The stars were beginning to show through the failing light of the winter evening. He was rescued, Rodney realised. Teyla would take care of the slave and Ronon was handling the driving. Rodney had performed his task. He'd done the part that nobody else could do, and now it was time to relax. Resting his head against the cushioned side, he closed his eyes.

Words wove around him: Teyla talking to the slave; Ronon asking questions; Radek breathing fast and nervously beside him.

"We can use the portal." Rodney's eyes snapped open. "There's one… what? A few hours' journey from here? Even less?"

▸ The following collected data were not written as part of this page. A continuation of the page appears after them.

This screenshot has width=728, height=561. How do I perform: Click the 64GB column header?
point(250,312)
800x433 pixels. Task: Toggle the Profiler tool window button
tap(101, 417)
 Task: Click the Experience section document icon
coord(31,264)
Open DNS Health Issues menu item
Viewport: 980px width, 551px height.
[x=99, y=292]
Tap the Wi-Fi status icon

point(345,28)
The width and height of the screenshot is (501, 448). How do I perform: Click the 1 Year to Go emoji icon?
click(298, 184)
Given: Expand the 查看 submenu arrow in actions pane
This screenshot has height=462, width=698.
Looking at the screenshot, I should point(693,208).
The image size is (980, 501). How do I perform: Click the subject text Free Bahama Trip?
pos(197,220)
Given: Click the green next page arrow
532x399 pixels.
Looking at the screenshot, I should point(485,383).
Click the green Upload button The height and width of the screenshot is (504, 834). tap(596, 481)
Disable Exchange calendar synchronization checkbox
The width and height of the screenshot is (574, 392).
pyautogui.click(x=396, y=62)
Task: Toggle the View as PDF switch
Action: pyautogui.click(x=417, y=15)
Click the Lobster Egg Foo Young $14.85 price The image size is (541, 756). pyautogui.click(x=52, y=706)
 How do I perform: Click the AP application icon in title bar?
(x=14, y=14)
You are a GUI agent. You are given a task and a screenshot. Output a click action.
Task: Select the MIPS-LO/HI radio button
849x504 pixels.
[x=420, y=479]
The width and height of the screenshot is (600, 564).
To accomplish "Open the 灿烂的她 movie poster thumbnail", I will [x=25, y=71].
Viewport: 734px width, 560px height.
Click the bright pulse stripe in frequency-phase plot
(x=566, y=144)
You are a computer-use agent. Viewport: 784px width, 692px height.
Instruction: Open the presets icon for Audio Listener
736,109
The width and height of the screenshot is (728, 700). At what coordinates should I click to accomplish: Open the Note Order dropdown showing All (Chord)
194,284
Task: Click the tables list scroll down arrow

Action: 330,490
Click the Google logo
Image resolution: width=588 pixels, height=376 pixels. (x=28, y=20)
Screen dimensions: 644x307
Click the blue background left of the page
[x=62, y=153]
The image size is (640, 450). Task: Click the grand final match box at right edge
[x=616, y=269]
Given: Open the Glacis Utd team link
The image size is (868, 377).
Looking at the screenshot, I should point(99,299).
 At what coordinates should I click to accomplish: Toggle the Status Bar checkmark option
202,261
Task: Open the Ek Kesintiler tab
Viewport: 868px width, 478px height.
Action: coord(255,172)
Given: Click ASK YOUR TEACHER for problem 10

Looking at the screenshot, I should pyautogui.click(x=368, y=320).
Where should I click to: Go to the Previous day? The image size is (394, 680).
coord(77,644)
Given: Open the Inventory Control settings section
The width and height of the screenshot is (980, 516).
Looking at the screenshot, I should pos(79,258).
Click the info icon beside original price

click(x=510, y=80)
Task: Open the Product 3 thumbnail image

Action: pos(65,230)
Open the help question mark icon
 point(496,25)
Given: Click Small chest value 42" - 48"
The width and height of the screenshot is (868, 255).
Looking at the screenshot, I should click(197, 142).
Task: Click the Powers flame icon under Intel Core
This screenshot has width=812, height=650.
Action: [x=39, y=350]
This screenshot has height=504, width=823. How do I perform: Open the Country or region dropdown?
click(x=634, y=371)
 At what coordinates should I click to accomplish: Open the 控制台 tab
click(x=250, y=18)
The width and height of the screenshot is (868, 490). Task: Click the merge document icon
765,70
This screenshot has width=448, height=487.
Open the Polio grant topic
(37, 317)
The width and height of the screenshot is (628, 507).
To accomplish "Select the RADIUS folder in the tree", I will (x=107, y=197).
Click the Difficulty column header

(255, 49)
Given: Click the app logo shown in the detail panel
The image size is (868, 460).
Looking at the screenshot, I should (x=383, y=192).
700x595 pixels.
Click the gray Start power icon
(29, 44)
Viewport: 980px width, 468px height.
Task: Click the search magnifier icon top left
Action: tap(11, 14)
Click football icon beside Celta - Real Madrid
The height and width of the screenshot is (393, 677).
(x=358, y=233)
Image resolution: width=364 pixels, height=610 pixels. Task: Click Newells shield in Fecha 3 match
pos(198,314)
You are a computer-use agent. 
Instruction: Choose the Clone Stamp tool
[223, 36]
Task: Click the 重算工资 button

"Portal is dead," Radek said. "We don't know how to quicken it."

"Hello? Reason for me being away for the last year?" Rodney pulled the silver cylinder from his pocket. "Secrets of our secretive forefathers?" He made the patterns that opened the cylinder, and pulled out the pristine paper inside. It faded visibly the moment it was removed from the protective alchemies of its container. "Oh, you've got to be kidding me!" Rodney cried. "One of those 'read once and then it will destroy itself' deals? What's with these people and secrecy?"

"But the chance to learn the secrets of the portals!" Radek's eyes were gleaming.

Mine! Rodney thought. I found it! "Of course," he said, "the portal they found back home in the south was already quickened, but even then it needed a huge amount of sorcery to actually open it, so even if we can quicken it… And we might not have the right ingredients to make the correct fixing…"

"And," Radek said, "we might not be skilled enough to perform the workings."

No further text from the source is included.